Our recent survey among 520 nationwide online US users found Websites do play a decisive role in consumers’ purchase or investment decision. Overall, results showed that of the 81 per cent who go online to research high ticket products or financial services, 46 per cent bought at retail or invested.
Specifically we found:
Seventy per cent shopped for computer products and 46 per cent purchased at a shop;
Seventy per cent researched travel (airline tickets, hotels or car rentals) and 49 per cent made reservations online or through travel agents;
Forty-four per cent shopped for a car and 26 per cent bought;
Forty-two per cent researched banking and financial services, and then 30 per cent invested.

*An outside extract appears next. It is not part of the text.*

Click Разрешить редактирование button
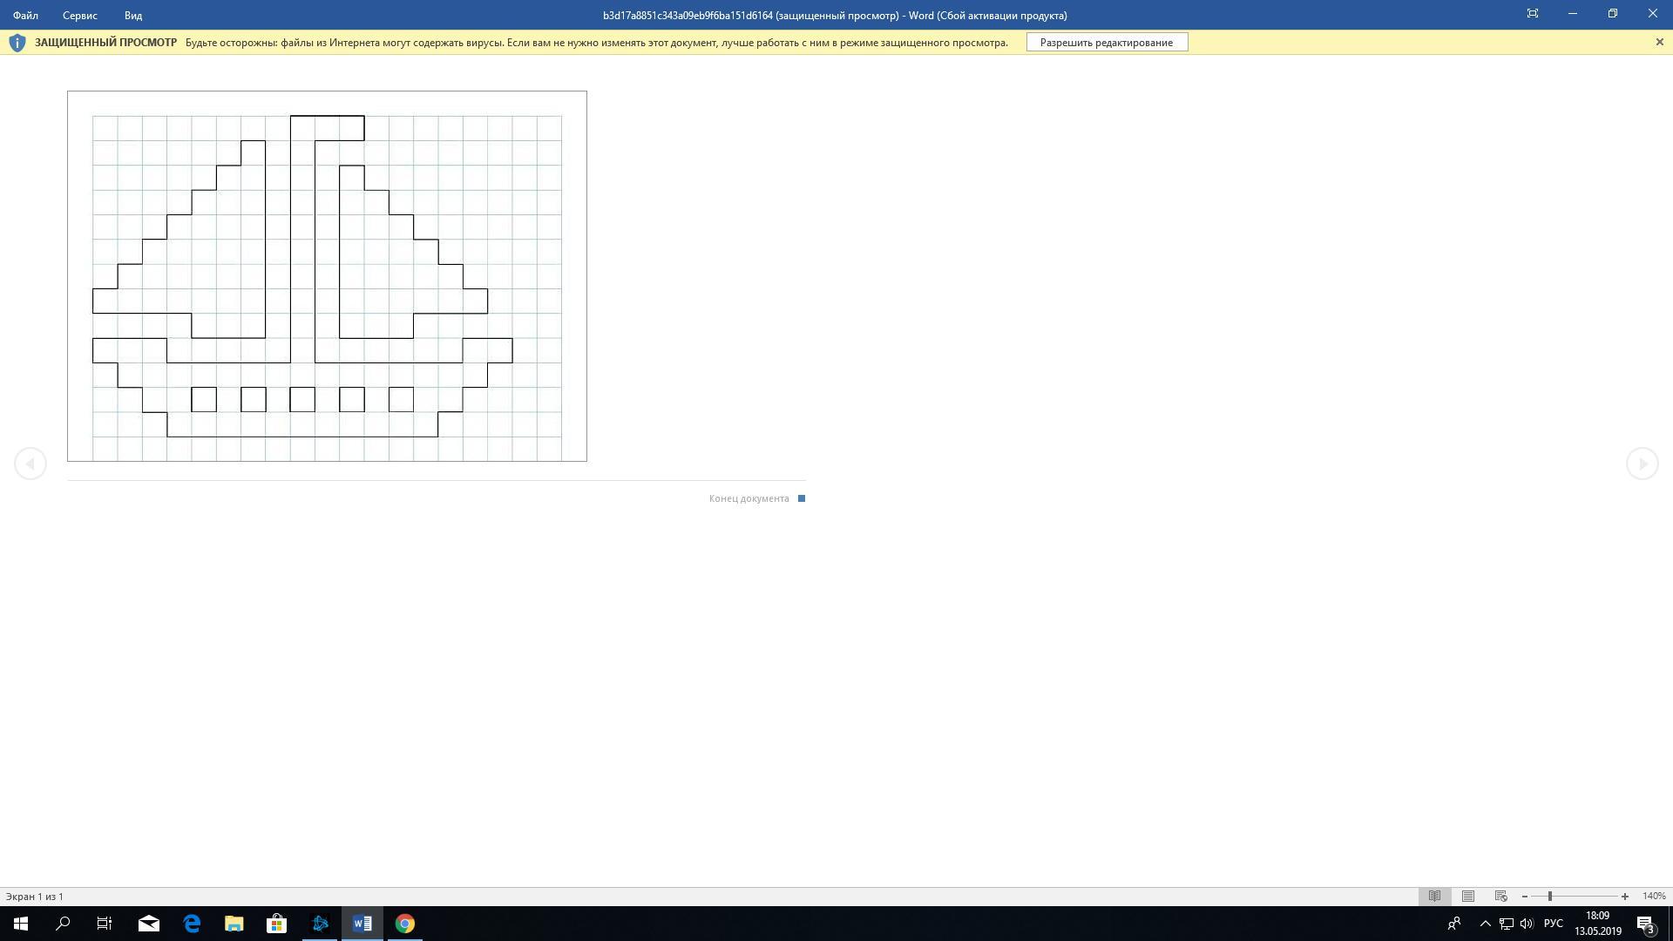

But where does this appetite for online marketing information among a growing universe of Internet users fit into the rest of the marketing mix? My point is that it can help significantly to reinforce the rest of the marketing effort, if properly executed.
Let’s step back for a moment and look at the role Websites can play in the overall advertising strategies of major brands. In the short term at least, TV will continue to create image and awareness for mass brands (The “I’ve heard of that brand” reaction). Magazine ads supply the details (“I didn’t know that”). Newspapers and radio drive traffic to local retailers (“I think I’ll stop in and look”).
All this may remain broadly the same. But the Internet in the US is clearly starting to complete the loop from advertising to purchase by generating more pre-sold customers who, by the time they are ready to buy or invest, know exactly what they are looking for and what they are willing to spend.
In a nutshell, Websites which are successful in nurturing and efficiently supplying this appetite for information on big ticket items can clinch the advertising effectiveness of the rest of the advertising effort. Advertisers which fail to do so are losing a competitive edge among a growing category of potential customers.
Will the same patterns emerge in markets outside the US, and in the UK in particular? As the saying goes, we may be two countries separated by a common language as well as an ocean.
But as a consumer motivational research firm, we have found that though there may be cultural differences, the core psychological drives are consistent between cultures.
Convenience, curiosity, and the desire for control by consumers in obtaining information ahead of purchasing big ticket items all cross cultural boarders. And these are three factors which can clearly be ideally exploited by commercial Websites.